Dataset entries:
=== Section Start ===

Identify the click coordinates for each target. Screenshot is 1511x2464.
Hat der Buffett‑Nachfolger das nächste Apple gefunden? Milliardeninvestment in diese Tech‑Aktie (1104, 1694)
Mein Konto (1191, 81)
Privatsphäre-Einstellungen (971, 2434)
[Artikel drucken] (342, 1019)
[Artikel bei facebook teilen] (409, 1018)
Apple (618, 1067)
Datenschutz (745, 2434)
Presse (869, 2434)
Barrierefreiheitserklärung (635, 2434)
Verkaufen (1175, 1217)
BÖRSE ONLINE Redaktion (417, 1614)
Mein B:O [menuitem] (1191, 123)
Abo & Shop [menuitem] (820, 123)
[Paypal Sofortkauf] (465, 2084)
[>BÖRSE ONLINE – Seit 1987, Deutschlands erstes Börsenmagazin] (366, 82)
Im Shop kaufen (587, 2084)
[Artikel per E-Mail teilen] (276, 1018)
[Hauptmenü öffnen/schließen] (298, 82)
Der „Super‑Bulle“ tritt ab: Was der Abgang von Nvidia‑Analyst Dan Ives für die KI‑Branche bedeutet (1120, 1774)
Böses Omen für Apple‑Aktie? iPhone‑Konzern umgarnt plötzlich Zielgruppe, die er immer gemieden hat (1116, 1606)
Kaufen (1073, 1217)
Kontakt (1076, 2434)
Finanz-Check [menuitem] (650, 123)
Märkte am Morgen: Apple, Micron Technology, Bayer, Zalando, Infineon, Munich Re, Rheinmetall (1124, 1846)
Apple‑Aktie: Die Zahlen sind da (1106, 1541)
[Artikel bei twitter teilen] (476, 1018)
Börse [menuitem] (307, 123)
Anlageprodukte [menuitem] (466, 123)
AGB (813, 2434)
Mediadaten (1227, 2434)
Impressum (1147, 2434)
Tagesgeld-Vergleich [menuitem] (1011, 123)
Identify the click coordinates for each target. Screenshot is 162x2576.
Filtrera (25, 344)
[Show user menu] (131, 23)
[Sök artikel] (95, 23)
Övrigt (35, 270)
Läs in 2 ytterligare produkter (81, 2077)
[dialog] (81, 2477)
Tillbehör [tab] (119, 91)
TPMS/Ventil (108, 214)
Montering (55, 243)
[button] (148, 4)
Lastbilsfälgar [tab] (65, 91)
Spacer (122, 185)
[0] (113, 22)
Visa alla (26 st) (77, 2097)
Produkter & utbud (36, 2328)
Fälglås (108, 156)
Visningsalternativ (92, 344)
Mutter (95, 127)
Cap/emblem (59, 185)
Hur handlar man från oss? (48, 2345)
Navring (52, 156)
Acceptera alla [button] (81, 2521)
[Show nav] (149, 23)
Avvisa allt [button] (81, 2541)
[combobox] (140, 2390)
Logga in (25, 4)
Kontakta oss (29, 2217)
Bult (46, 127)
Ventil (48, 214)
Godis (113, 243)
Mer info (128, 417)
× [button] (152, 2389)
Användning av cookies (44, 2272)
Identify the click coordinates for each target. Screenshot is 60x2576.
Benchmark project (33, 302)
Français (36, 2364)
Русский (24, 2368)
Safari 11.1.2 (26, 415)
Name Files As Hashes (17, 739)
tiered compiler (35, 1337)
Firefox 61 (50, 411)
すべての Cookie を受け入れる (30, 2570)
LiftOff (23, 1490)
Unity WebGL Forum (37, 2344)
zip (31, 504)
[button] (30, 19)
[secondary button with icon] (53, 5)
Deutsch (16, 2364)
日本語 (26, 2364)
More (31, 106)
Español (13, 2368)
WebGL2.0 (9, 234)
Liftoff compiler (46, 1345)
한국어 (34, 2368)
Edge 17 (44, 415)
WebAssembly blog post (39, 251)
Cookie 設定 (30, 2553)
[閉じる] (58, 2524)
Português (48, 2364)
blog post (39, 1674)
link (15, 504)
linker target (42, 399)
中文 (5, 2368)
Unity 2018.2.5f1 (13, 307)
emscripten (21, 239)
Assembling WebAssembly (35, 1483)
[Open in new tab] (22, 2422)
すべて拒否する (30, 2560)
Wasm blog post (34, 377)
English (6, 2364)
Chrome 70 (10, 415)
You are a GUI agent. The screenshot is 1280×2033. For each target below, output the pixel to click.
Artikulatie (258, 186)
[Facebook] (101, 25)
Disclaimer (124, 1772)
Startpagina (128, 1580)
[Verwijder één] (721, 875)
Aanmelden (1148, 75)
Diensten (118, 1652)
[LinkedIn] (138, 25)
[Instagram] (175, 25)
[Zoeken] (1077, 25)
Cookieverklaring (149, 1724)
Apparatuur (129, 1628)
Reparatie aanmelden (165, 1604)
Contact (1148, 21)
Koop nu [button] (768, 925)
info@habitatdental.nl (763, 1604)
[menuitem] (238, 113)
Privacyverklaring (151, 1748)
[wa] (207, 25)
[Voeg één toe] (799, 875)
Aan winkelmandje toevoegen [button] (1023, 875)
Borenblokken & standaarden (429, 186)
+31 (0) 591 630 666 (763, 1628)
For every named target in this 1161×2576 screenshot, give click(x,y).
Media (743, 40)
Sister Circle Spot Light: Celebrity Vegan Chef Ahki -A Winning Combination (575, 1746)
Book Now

=== Section End ===

Your answer should be the lines above, from the line containing "Datenschutz (745, 2434)" up to and including the line containing "Finanz-Check [menuitem] (650, 123)", reproduced exactly and with nothing else.

Datenschutz (745, 2434)
Presse (869, 2434)
Barrierefreiheitserklärung (635, 2434)
Verkaufen (1175, 1217)
BÖRSE ONLINE Redaktion (417, 1614)
Mein B:O [menuitem] (1191, 123)
Abo & Shop [menuitem] (820, 123)
[Paypal Sofortkauf] (465, 2084)
[>BÖRSE ONLINE – Seit 1987, Deutschlands erstes Börsenmagazin] (366, 82)
Im Shop kaufen (587, 2084)
[Artikel per E-Mail teilen] (276, 1018)
[Hauptmenü öffnen/schließen] (298, 82)
Der „Super‑Bulle“ tritt ab: Was der Abgang von Nvidia‑Analyst Dan Ives für die KI‑Branche bedeutet (1120, 1774)
Böses Omen für Apple‑Aktie? iPhone‑Konzern umgarnt plötzlich Zielgruppe, die er immer gemieden hat (1116, 1606)
Kaufen (1073, 1217)
Kontakt (1076, 2434)
Finanz-Check [menuitem] (650, 123)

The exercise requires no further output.